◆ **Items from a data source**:
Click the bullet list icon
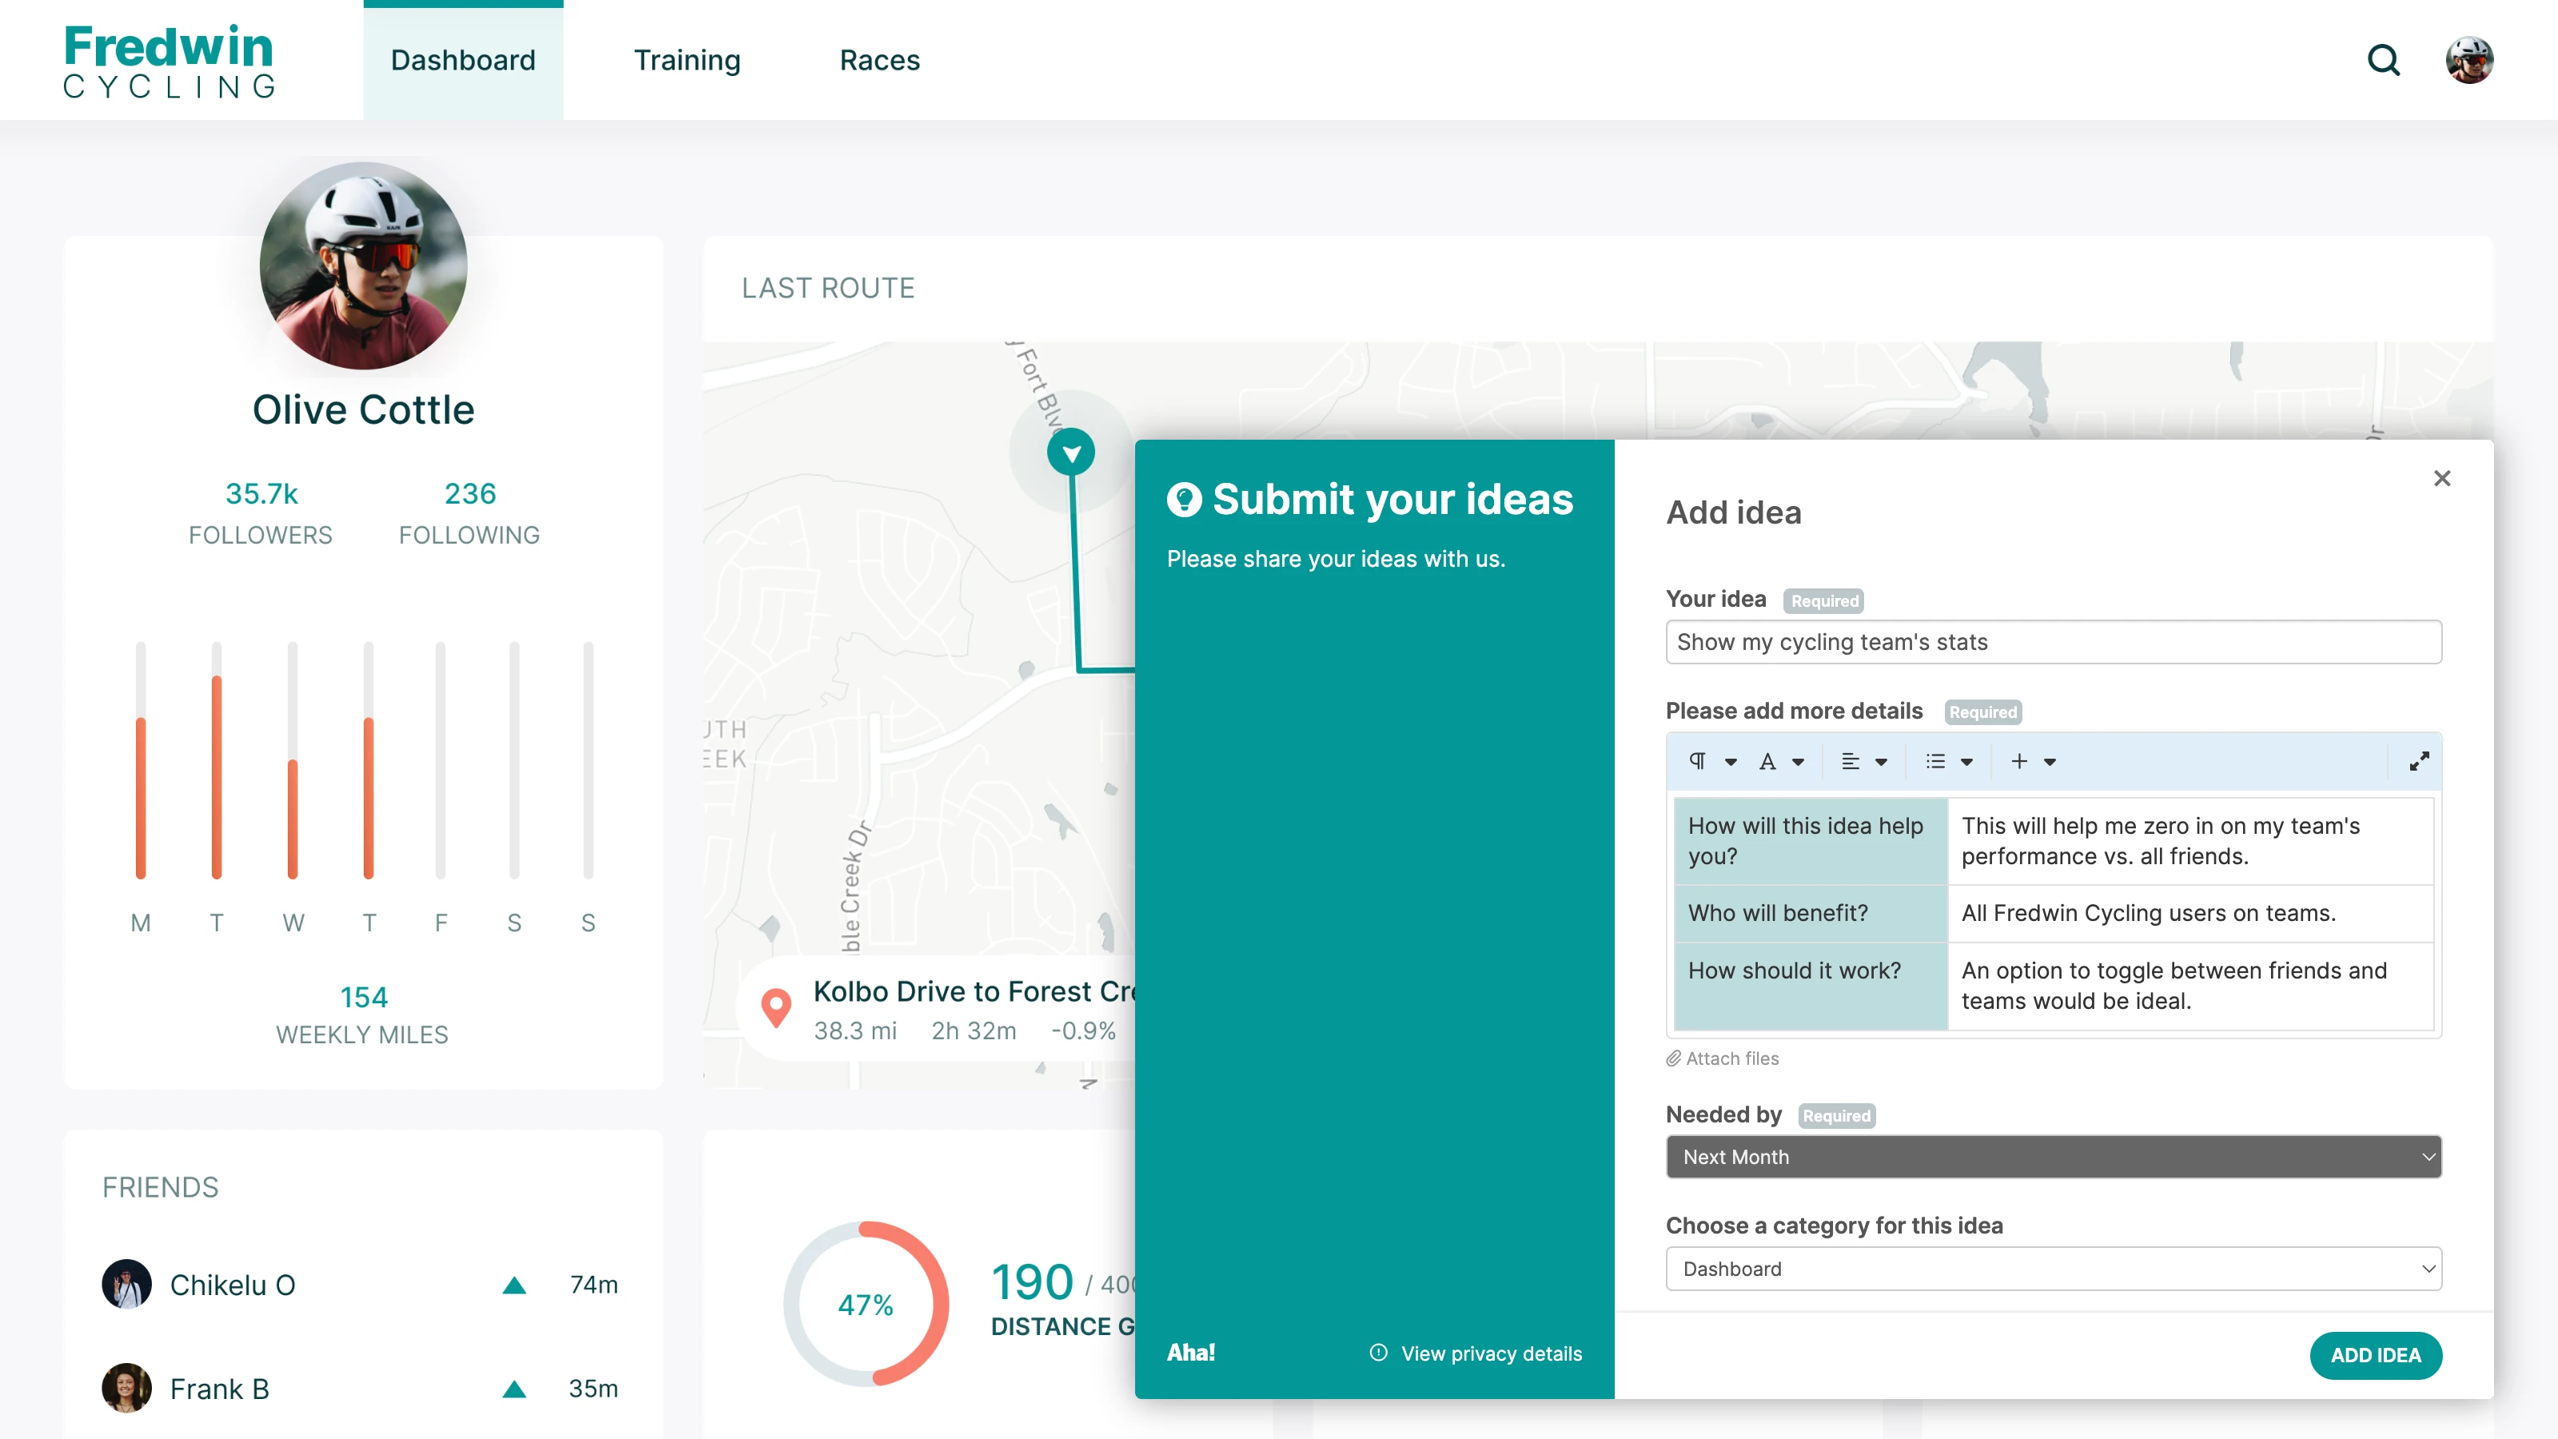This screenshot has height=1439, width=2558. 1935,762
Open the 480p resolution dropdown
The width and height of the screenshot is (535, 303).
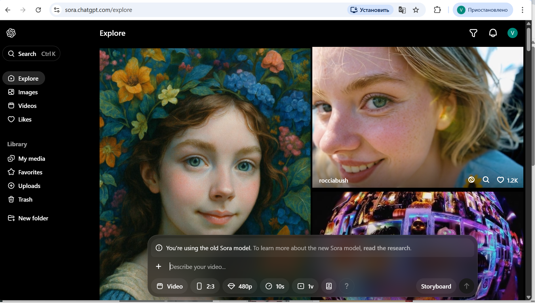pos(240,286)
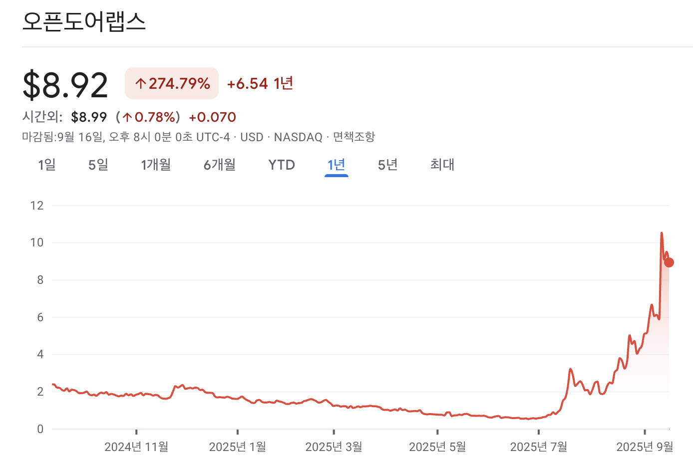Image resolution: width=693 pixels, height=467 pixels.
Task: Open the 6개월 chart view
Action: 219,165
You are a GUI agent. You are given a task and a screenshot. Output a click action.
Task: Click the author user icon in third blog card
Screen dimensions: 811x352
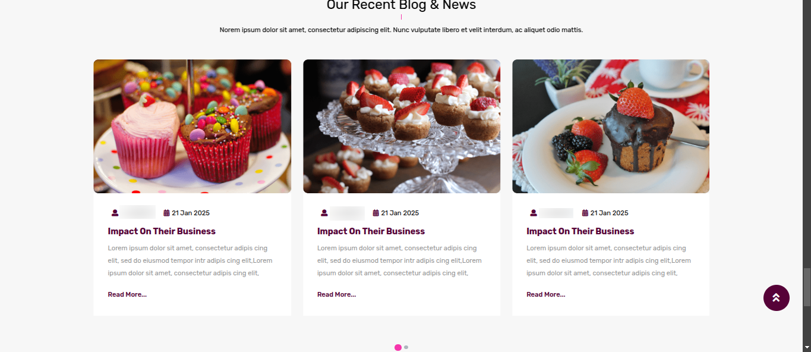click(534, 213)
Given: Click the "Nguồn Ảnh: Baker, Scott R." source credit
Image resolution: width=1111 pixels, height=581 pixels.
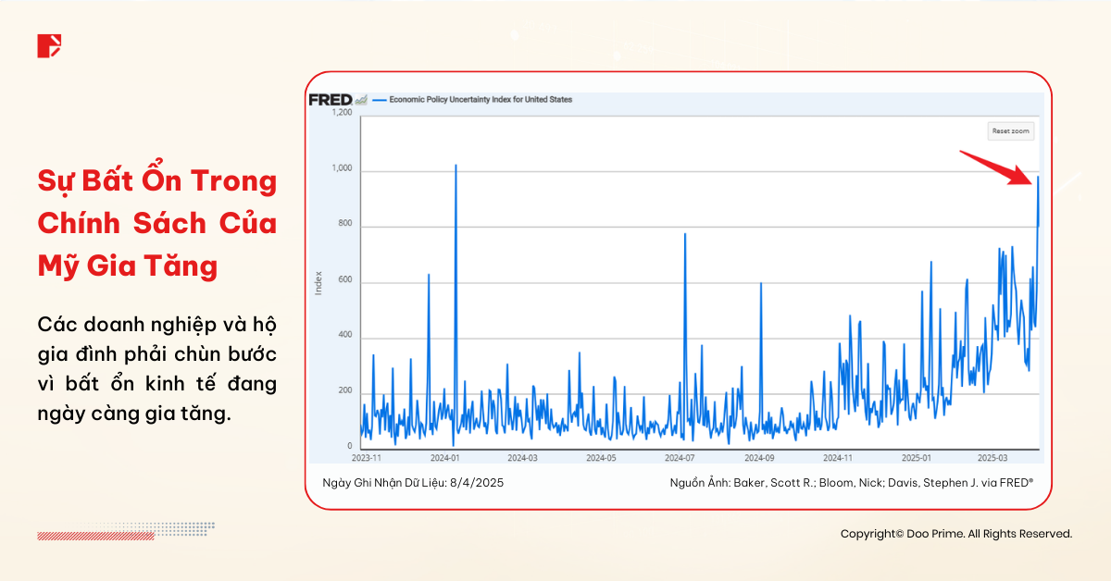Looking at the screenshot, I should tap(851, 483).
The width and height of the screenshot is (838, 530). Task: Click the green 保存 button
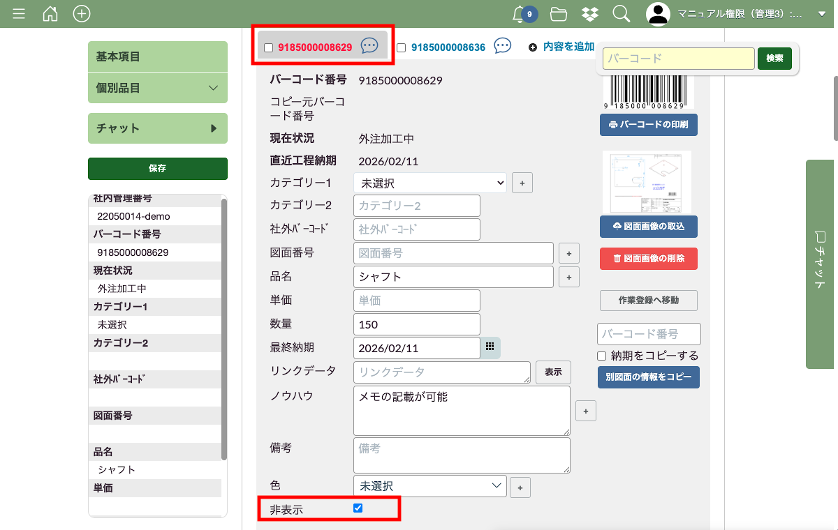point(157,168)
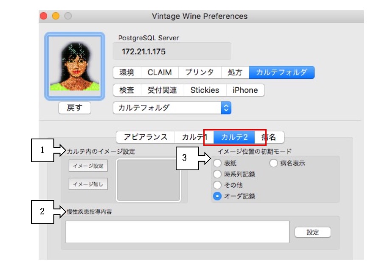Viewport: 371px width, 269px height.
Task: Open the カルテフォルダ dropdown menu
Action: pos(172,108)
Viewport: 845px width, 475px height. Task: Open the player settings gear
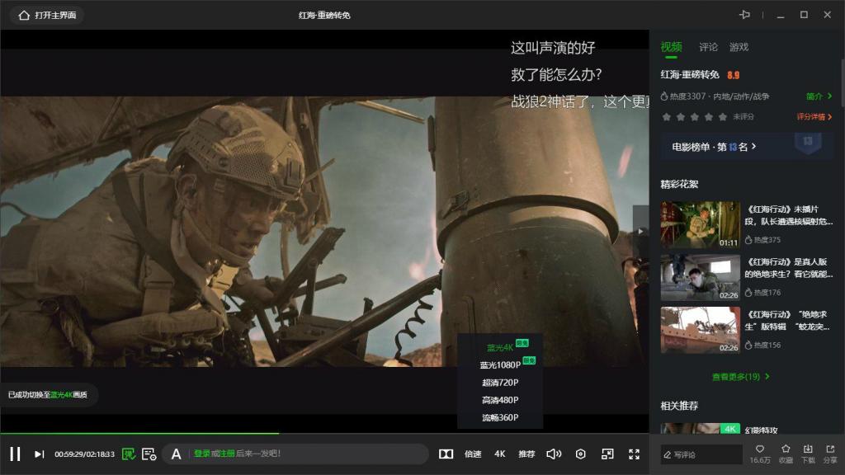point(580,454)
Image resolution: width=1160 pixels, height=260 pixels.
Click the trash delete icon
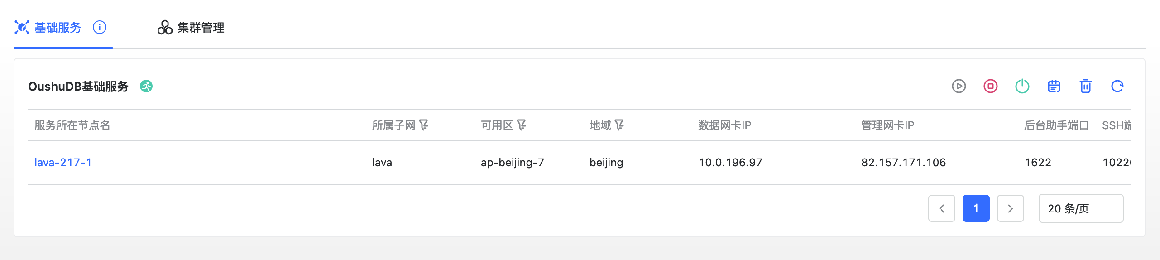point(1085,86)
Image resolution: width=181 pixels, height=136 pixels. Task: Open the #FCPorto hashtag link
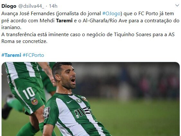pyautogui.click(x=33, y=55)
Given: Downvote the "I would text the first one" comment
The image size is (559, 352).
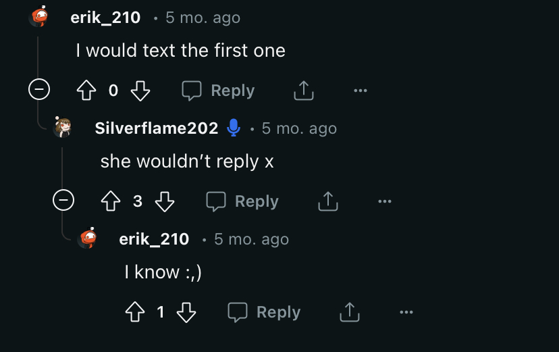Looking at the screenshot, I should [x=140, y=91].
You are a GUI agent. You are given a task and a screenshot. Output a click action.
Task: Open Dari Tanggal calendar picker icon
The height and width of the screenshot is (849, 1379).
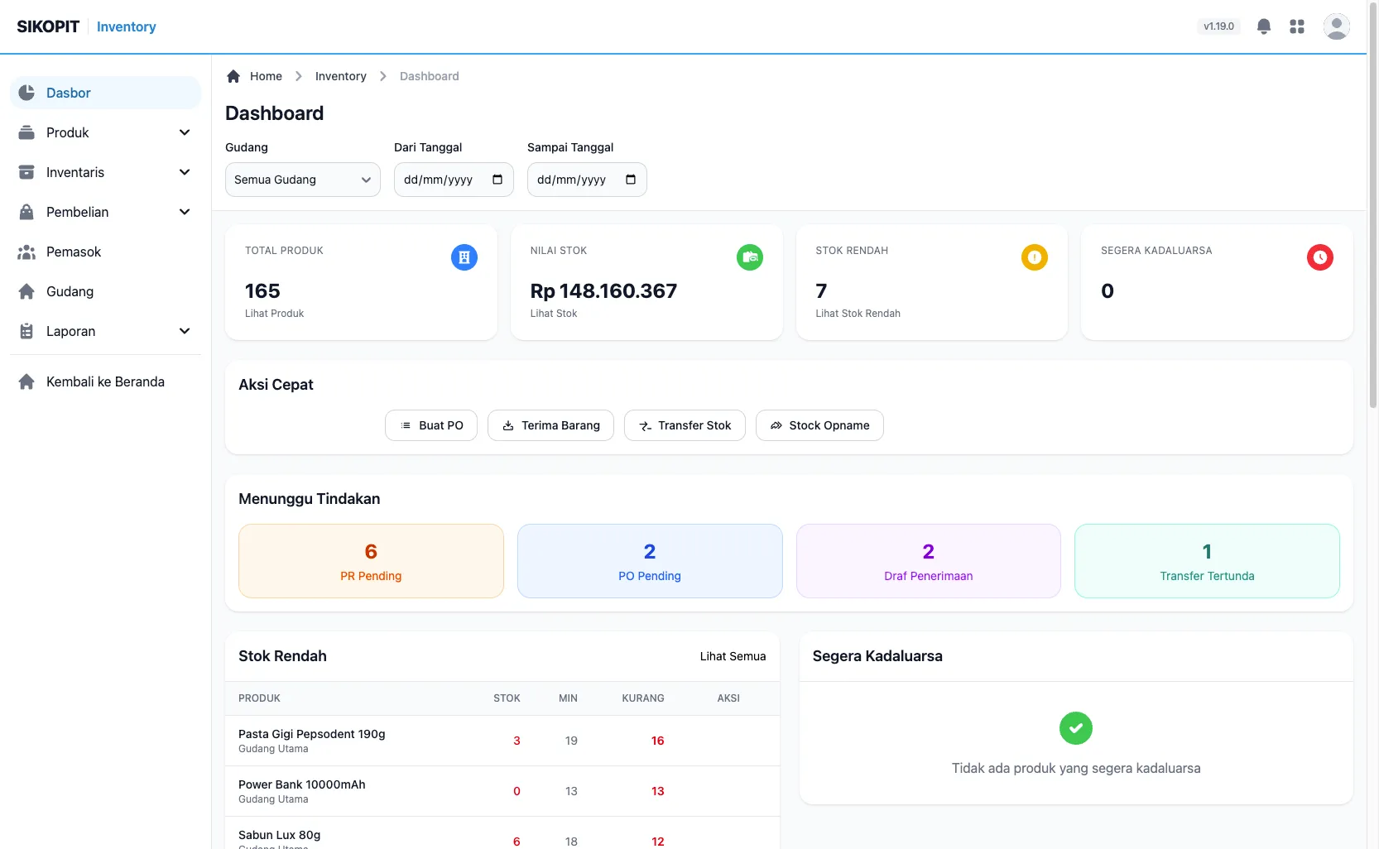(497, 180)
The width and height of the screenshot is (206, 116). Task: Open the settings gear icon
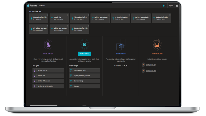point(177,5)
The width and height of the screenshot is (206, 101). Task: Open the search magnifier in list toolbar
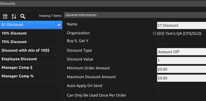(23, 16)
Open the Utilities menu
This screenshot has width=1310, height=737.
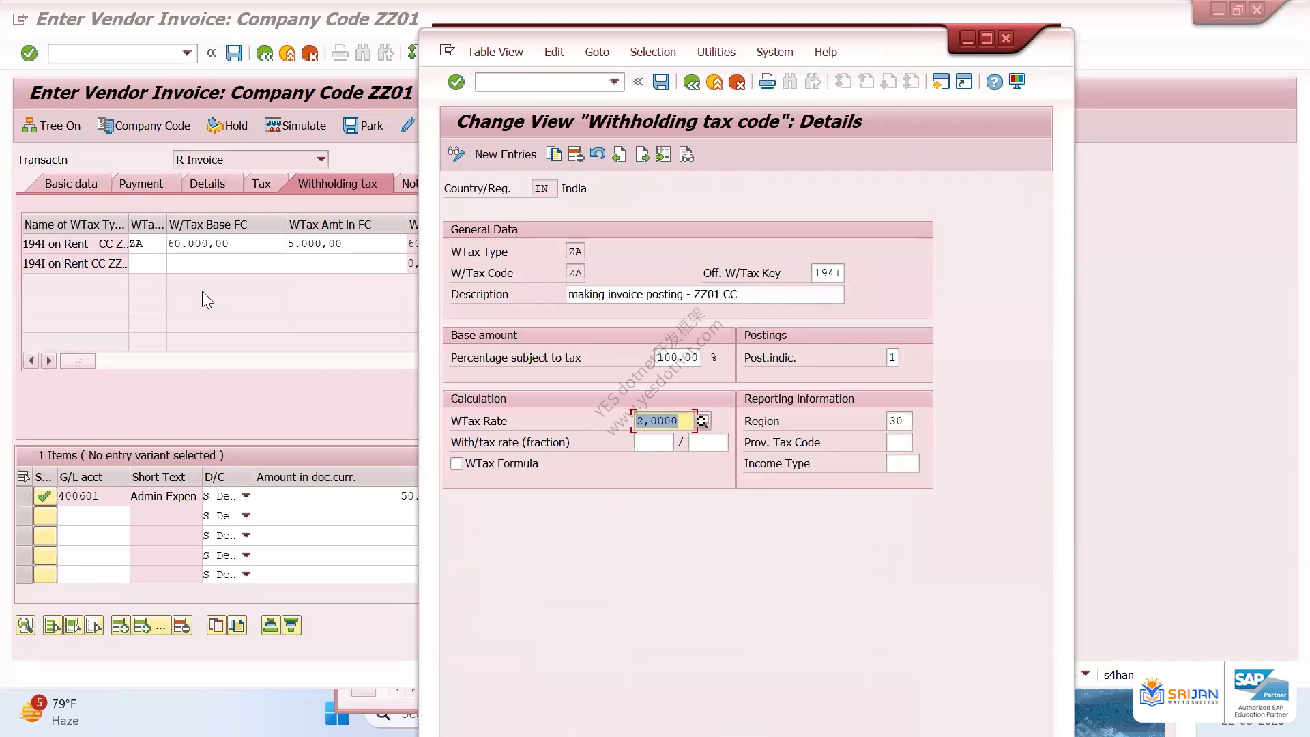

◆ **Work to complete**:
Repeat the material word for word, starting with its first line and continuing through the line containing "Action: 219,165". Omit the pictures from your reproduction.

◆ **Output for this exercise**:
Click the bullet list icon
This screenshot has height=1439, width=2558. 1935,762
Open the 480p resolution dropdown
The width and height of the screenshot is (535, 303).
pos(240,286)
Image resolution: width=693 pixels, height=467 pixels.
Task: Open the 6개월 chart view
Action: 219,165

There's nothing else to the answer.